After banks were fined for trying to rig Libor rates and currency markets, Britain now requires major market benchmarks, including those for precious metals, to be run by an independent administrator.
Historically, the use of these benchmarks, formerly known as “fixes”, were available for free. But the new administrators, who have replaced a live telephone auction with an online process on electronic platforms, have to make the benchmarks pay.
That will be even more of a challenge as alternatives emerge. The Shanghai Gold Exchange (SGE) said last month it is hoping to launch a yuan-denominated gold fix by the end of 2015.
China is the world’s largest producer and consumer of gold, making a Chinese fix potentially highly visible.
“London’s role in price making had partly moved to Comex (gold biggest futures contract) many years ago ... and is now being challenged by Shanghai, which is by far the biggest metal consumer,” said Gerhard Schubert of SC Consultancy DMCC.
“Given the move eastwards of the market, China could ultimately combine both the price making and the clearing, which is the other important role that London plays at the moment.”
Some traders point out that the lack of renminbi convertibility limits the relevance of an Asian “fix” outside China. However, the People’s Bank of China has been pursuing renminbi convertibility for some time, meaning that could change in future.

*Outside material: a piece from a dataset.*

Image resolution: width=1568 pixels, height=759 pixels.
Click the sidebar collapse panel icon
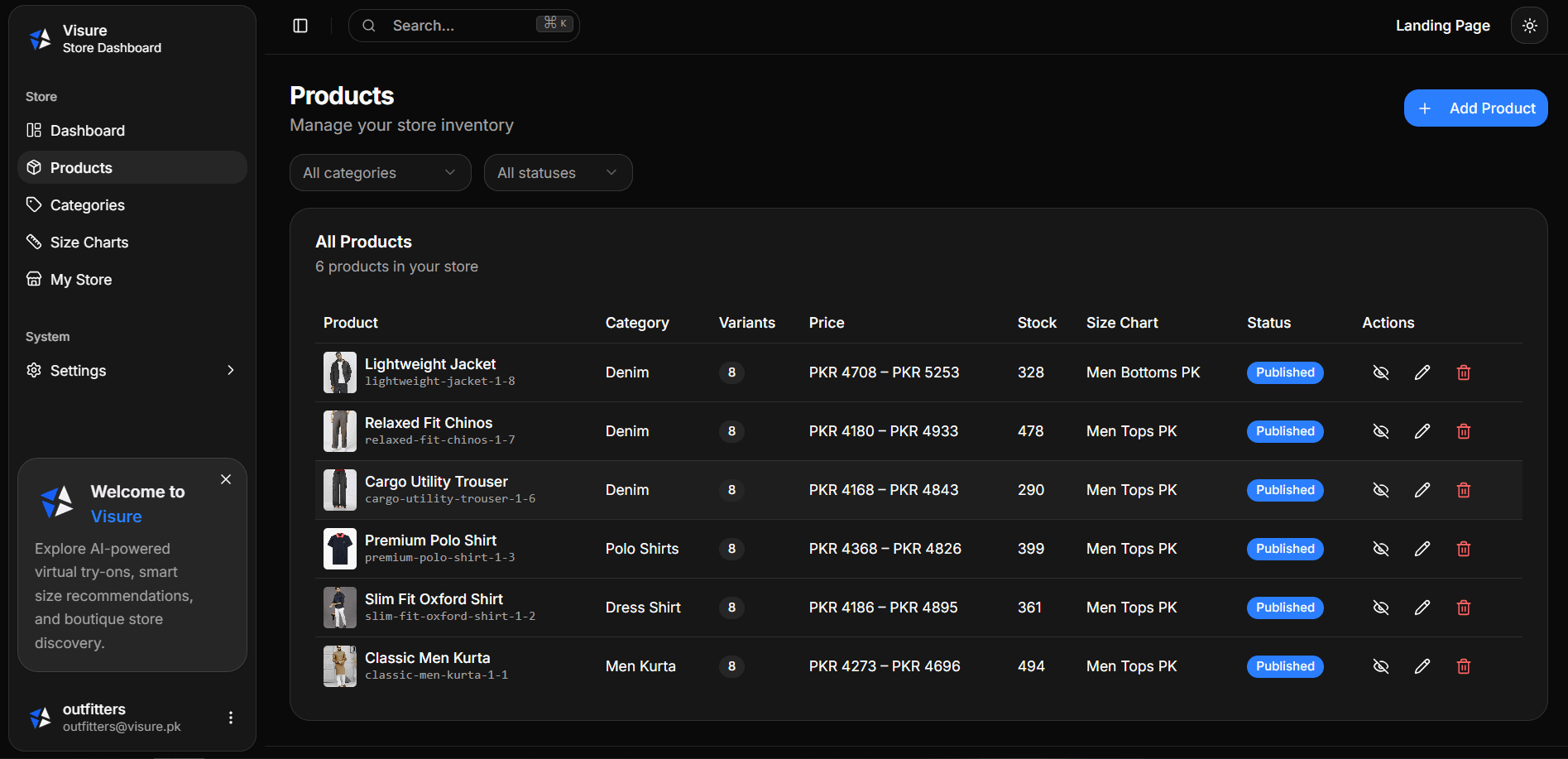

Three gold market makers said plans to charge for the benchmarks could mean people needing reference prices look for alternatives.
Operators argue that, as benchmarks are now regulated, the cost of administering them is greater than it was. As volumes and participation in the benchmarks increase, their value in the marketplace is secured, they say.
IBA, part of the Intercontinental Exchange, has been running the LBMA (London Bullion Market Association) gold price since March and will start charging from October. Financial institutions will pay $20,000 per year for a usage licence fee and $25 per end user each month for real-time data.
The Chicago Mercantile Exchange and Thomson Reuters run the silver benchmark and charge $20 per subscriber, per month, for real-time data. A 15-minute delayed price is free.
“Thomson Reuters believes the industry on a global level should be prepared for the fact that the necessary changes in benchmarks and indices not only make them more robust tools for the marketplace but also mean fee liability and increasing costs,” said Tobias Sproehnle, global head of benchmark services at Thomson Reuters.
The London Metal Exchange, which administers the twice-daily platinum and palladium auctions, charges $10 per end user per month. Free data would be only available next day.
The prospect of alternative benchmarks emerging means the global relevance of the old fixes risks being tempered.
“I don’t know how many people in the market are prepared to use an auction structure against those who prefer to source them in other ways,” Clare Hatcher, a partner at law firm Clyde & Co, said. “There is obviously the risk that (these benchmarks) lose their relevance.”
Thousands of jewellers, coin and bar dealers, miners and central banks currently use the benchmarks.
“How many of those will pay? My gut feeling is that there are fewer people interested than they think,” bullion broker Sharps Pixley’s chief executive Ross Norman said.
“When you stop seeing the fixings being quoted by data vendors, then their significance will become diluted over time.”